The records below hold a stretch from the line with "Click the line" through the line with "You are a computer-use agent. The"; return exactly those lines, ends included, and nothing more.
[Records provided Boundary: Start]
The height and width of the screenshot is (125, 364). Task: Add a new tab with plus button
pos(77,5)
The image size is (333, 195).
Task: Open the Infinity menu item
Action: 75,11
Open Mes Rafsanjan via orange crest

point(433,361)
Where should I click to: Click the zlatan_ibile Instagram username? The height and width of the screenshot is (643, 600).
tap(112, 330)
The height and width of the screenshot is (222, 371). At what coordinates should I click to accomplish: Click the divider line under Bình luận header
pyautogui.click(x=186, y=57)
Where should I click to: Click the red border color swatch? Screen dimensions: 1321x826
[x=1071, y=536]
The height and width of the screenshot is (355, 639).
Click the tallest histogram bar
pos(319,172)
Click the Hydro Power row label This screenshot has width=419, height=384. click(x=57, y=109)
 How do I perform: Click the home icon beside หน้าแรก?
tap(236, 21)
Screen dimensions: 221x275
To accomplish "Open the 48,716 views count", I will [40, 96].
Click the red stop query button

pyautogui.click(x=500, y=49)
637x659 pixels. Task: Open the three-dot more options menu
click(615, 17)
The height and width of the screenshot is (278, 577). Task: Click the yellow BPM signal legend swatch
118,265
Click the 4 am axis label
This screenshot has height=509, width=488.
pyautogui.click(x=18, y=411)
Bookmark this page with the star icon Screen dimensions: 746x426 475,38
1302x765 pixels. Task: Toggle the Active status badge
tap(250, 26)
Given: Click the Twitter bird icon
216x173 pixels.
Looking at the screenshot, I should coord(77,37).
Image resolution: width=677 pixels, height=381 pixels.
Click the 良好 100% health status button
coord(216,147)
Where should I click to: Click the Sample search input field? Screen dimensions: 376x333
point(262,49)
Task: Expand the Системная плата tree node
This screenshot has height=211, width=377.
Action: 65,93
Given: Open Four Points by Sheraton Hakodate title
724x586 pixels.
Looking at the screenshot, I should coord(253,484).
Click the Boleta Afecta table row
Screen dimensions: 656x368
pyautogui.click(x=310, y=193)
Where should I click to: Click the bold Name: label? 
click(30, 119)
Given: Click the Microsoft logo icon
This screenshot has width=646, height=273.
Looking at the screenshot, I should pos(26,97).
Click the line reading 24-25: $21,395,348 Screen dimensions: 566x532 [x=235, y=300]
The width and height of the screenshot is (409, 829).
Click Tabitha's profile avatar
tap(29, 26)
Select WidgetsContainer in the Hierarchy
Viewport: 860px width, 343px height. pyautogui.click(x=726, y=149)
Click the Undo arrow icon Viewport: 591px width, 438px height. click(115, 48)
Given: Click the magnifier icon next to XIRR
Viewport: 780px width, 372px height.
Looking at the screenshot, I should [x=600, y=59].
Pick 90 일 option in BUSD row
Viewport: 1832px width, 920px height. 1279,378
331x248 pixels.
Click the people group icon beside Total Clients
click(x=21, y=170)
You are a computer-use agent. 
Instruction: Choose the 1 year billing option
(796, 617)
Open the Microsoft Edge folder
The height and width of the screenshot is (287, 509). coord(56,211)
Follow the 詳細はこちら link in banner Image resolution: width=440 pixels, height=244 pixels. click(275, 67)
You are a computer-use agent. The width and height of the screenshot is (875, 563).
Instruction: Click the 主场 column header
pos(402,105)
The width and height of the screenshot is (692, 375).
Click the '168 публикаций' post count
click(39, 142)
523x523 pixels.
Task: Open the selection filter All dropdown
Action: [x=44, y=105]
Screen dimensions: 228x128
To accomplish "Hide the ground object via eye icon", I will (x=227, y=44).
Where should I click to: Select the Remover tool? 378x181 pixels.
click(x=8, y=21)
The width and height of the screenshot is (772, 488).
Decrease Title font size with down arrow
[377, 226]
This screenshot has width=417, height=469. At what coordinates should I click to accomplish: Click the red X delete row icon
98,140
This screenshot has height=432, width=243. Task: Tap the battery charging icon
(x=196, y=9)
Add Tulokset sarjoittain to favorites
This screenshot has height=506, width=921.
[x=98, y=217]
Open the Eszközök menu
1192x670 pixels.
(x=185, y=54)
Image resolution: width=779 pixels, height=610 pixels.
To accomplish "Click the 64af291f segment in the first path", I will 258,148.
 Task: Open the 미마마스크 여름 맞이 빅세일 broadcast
[Records provided Boundary: End]
- Worked solution -
Click the line reading 24-25: $21,395,348 Screen dimensions: 566x532 [x=235, y=300]
The width and height of the screenshot is (409, 829).
Click Tabitha's profile avatar
tap(29, 26)
Select WidgetsContainer in the Hierarchy
Viewport: 860px width, 343px height. pyautogui.click(x=726, y=149)
Click the Undo arrow icon Viewport: 591px width, 438px height. click(115, 48)
Given: Click the magnifier icon next to XIRR
Viewport: 780px width, 372px height.
Looking at the screenshot, I should [x=600, y=59].
Pick 90 일 option in BUSD row
Viewport: 1832px width, 920px height. 1279,378
331x248 pixels.
Click the people group icon beside Total Clients
click(x=21, y=170)
You are a computer-use agent. 
Instruction: Choose the 1 year billing option
(796, 617)
Open the Microsoft Edge folder
The height and width of the screenshot is (287, 509). coord(56,211)
Follow the 詳細はこちら link in banner Image resolution: width=440 pixels, height=244 pixels. click(275, 67)
You are a computer-use agent. The width and height of the screenshot is (875, 563).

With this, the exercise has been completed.